Lawyers for Gutierrez Reed said the report also showed that the armourer was “not provided adequate time or resources to conduct her job effectively, despite her voiced concerns”.
“Critically, OSHA also determined that production failed to call Hannah in to perform her armorer duties and inspect the firearm right before its use in the impromptu scene with Baldwin,” they said in a statement.
“As we have stated before, had anyone from production called Hannah back into the church before the scene to consult with her, this tragedy would have been prevented.
“Hannah has also reached out to OSHA recently in an effort to provide her suggestions for changes and improvement of safety standards on sets to avoid a tragic incident in the future.”

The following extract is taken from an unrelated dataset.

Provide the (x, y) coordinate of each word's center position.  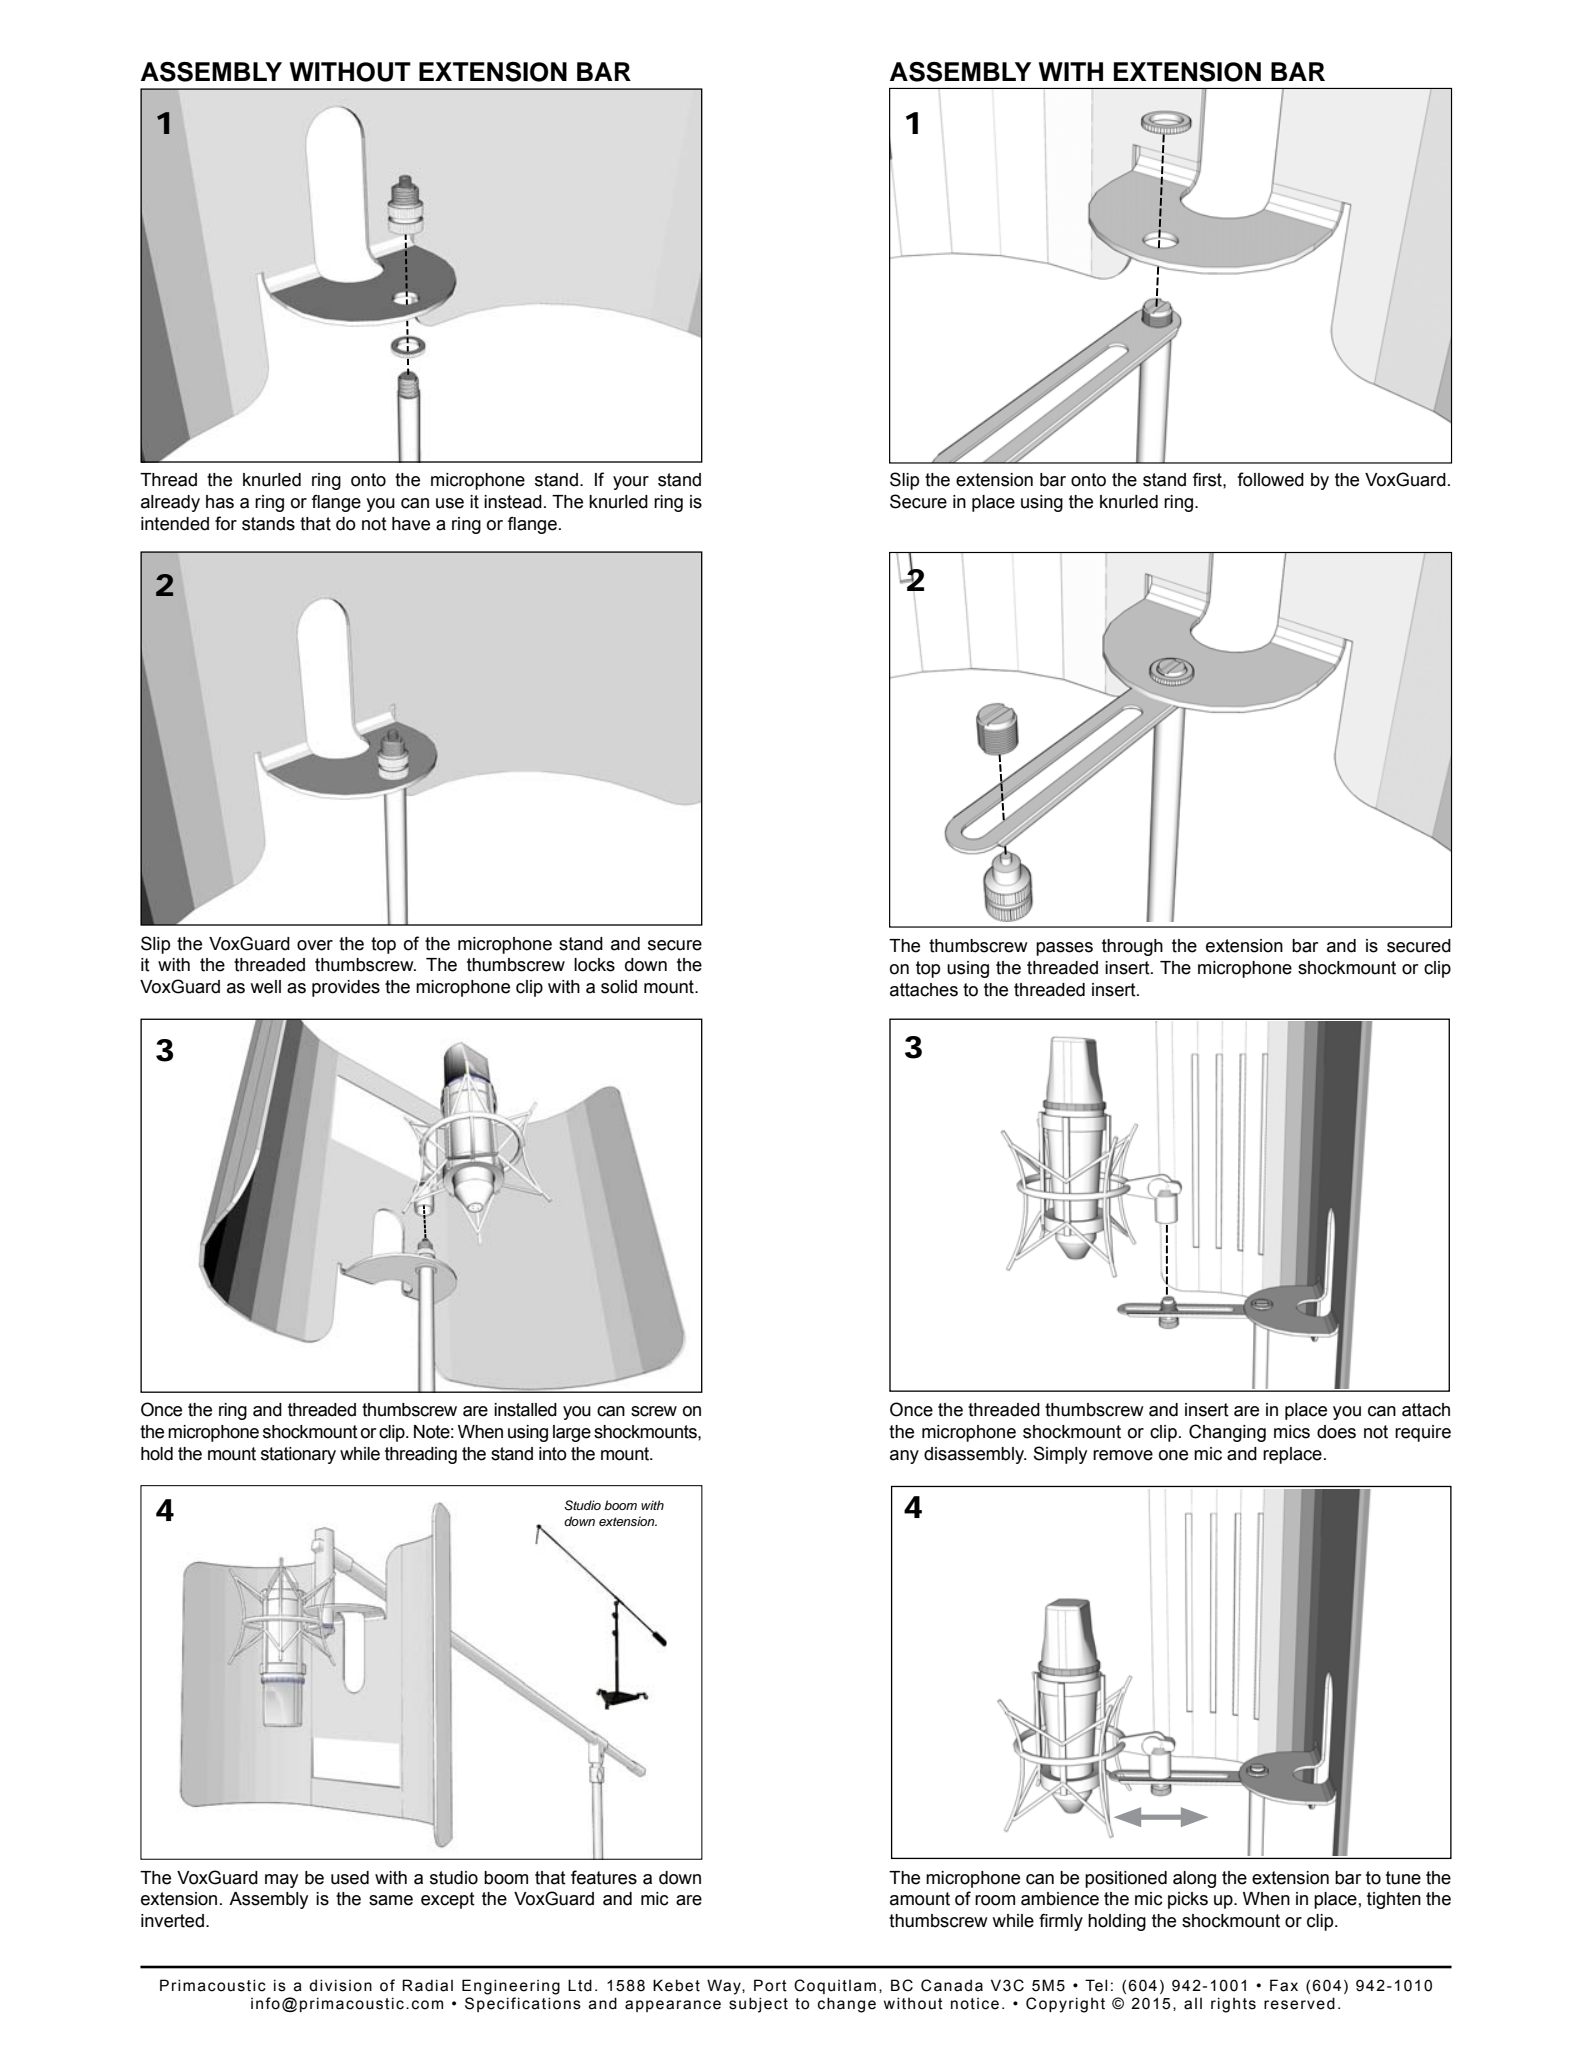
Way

Environment cabinet secretary James Kenney said: “Our investigation found that this tragic incident never would have happened if Rust Movie Productions, LLC had followed national film industry standards for firearm safety.
“This is a complete failure of the employer to follow recognised national protocols that keep employees safe.
“Employees should speak up about unsafe workplace conditions or report them anonymously to us.”
Robert Genoway, chief of the New Mexico environment department’s occupational health and safety bureau, said: “As a reminder, it is illegal for any employer to retaliate against any employee who alleges a workplace safety violation.”
The bureau said the investigation involved 1,560 hours of staff time, 14 interviews and review of 566 documents.
In January, Baldwin surrendered his mobile phone to authorities as part of the inquiry.
In the wake of the shooting, production on Rust was halted indefinitely while authorities investigated.
In his first interview following the incident, Baldwin told Good Morning America he was dreaming about the incident “constantly”, adding: “I couldn’t give a shit about my career any more.”
He also said he cocked the gun that killed Hutchins but “didn’t pull the trigger”.
In February, Baldwin was in the UK filming for what reports said was the air disaster thriller 97 Minutes.